2. Thermic effects of food

This refers to the amount of calories required to metabolise foods and accounts for around 10-15% of your daily calorie burn. You may still hear some people spout off ideas that certain foods actually increase metabolism and/or burn more calories than they contain.

While foods such as proteins and low GI carbs may burn slightly more calories in metabolism than other foods, the low percentage that this makes up for renders this strategy largely ineffective. Certainly less effective than other strategies mentioned.

3. Non-Exercise Activity Thermogenesis

After your basal metabolic rate, this is the next most significant slice of the pie. Non-exercise activity thermogenesis (or NEAT) refers to the calories required to do everyday activities.

Unless you’re a professional sportsperson, training for large chunks of the day, much of your time will be spent at home, at work or doing everyday (non ‘intentional’) exercises such as walking, moving, cooking, cleaning, shopping.

This area of calorie expenditure is worryingly on the decline in the vast majority of the people we see, with as little as 15% total expenditure coming from NEAT.

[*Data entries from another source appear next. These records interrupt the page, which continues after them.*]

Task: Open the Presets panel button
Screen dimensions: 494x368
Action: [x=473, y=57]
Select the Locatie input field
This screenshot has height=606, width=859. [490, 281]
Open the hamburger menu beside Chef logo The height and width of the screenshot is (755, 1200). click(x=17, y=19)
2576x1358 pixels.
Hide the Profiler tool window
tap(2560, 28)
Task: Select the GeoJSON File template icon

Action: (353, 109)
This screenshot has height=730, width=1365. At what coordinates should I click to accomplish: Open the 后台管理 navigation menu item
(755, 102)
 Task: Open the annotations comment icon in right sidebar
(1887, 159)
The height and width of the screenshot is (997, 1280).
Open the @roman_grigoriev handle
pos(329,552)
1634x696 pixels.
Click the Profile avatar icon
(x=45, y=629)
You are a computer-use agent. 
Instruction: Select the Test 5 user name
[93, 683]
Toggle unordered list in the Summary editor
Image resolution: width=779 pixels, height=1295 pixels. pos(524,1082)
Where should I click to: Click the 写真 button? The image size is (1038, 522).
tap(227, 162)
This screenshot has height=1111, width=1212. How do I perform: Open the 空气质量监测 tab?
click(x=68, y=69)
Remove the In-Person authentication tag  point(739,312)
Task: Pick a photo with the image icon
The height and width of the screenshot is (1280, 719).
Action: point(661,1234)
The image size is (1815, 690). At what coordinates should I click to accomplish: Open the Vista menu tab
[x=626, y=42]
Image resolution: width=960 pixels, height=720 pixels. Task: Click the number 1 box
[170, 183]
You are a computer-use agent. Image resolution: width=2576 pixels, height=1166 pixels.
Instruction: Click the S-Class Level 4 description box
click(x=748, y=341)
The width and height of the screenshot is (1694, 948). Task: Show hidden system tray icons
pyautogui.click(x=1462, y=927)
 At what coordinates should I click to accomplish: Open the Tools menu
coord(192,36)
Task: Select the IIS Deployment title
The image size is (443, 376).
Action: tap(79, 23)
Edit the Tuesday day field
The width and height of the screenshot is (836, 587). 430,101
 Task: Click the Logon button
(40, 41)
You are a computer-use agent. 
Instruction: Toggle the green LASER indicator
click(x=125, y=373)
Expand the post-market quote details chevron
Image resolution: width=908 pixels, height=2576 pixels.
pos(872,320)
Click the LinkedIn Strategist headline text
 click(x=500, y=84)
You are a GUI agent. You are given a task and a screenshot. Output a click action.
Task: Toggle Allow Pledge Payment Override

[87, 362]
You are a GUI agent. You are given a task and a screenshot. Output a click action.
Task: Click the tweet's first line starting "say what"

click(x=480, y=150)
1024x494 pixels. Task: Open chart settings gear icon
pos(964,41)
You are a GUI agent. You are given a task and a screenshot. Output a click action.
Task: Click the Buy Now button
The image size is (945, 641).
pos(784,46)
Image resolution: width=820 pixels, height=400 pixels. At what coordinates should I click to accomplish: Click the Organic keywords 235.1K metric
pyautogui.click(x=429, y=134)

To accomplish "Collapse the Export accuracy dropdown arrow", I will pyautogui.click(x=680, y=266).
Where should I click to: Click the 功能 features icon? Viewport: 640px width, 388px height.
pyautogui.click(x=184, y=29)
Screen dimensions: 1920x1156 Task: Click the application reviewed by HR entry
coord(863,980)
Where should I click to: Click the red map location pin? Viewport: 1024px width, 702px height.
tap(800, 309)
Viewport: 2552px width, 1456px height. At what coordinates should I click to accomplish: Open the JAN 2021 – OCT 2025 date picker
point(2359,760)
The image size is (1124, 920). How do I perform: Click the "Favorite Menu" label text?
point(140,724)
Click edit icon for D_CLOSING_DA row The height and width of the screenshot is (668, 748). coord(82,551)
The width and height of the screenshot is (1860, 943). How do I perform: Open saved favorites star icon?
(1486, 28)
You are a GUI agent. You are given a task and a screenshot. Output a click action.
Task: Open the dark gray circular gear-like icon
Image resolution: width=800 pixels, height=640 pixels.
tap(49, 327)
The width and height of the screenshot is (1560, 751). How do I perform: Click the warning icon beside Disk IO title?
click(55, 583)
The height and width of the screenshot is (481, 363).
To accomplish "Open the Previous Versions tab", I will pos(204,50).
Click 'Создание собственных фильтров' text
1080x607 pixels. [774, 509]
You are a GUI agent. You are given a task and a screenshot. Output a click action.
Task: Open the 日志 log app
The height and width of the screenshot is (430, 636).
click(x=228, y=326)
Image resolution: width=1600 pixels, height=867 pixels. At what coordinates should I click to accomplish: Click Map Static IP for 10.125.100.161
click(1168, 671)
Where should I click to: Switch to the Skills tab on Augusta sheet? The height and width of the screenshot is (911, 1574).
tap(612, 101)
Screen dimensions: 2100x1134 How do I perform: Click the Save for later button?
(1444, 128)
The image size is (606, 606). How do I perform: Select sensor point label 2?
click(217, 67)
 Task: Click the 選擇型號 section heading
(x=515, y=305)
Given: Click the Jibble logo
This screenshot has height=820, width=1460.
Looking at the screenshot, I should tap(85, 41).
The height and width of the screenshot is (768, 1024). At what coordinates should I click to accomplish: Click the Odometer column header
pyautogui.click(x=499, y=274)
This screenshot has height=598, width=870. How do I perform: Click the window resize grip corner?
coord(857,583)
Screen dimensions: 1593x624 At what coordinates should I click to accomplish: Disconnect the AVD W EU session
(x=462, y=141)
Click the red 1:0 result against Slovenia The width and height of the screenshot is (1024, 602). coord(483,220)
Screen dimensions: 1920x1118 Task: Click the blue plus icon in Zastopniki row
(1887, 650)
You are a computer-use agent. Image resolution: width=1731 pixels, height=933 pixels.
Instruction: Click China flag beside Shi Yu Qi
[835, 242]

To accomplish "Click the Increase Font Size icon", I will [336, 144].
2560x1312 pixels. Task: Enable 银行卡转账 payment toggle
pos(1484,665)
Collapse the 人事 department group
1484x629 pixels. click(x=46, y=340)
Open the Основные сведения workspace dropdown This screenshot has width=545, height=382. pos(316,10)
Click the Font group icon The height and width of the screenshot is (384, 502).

Ideally, we would be looking for anything from 20-50% of total calories coming from NEAT, which is what we refer to when we say MOVE MORE, eat less for better health.

Walk instead of taking the bus. Hand wash your car. Go for long walks. Play with your children. Do what you can away from the studio – this will increase your calorie expenditure and improve your fat loss results.

Read more on the subject of NEAT, here >> MOVEMENT: The most underrated activity for fat loss.

4. Exercise Activity Thermogenesis

Last – and by no means least – is Exercise Activity Thermogenesis. This is our personal favourite for a number of reasons, as it’s what we’re directly responsible for as your Personal Trainers.

Exercise Activity Thermogenesis (or, EAT) refers to the calories we burn from performing intentional exercise. In other words, it’s the energy you burn from your MYPT workouts!

Obviously this number will vary, depending on the number of sessions, length of workout and intensity you perform at. But generally speaking, this number will account for between 20-30% total caloric expenditure in active individuals exercising productively.

So there you have it, 4 areas all making up significant portions of your caloric expenditure.

Strategies for increasing calorie expenditure:

  1. Improve your metabolism through progressive weight training and/or high intensity interval training.

  2. Let the thermic effect of food take care of itself. We’d only be playing about with small percentages here really.

  3. Make the decision to move more in your everyday life. Be active. Get outside and walk.

  4. Train 3-4 times per week following a progressive exercise programme. Together with NEAT, EAT is a component which we can actively change quite dramatically, simply by consciously making the decision to move.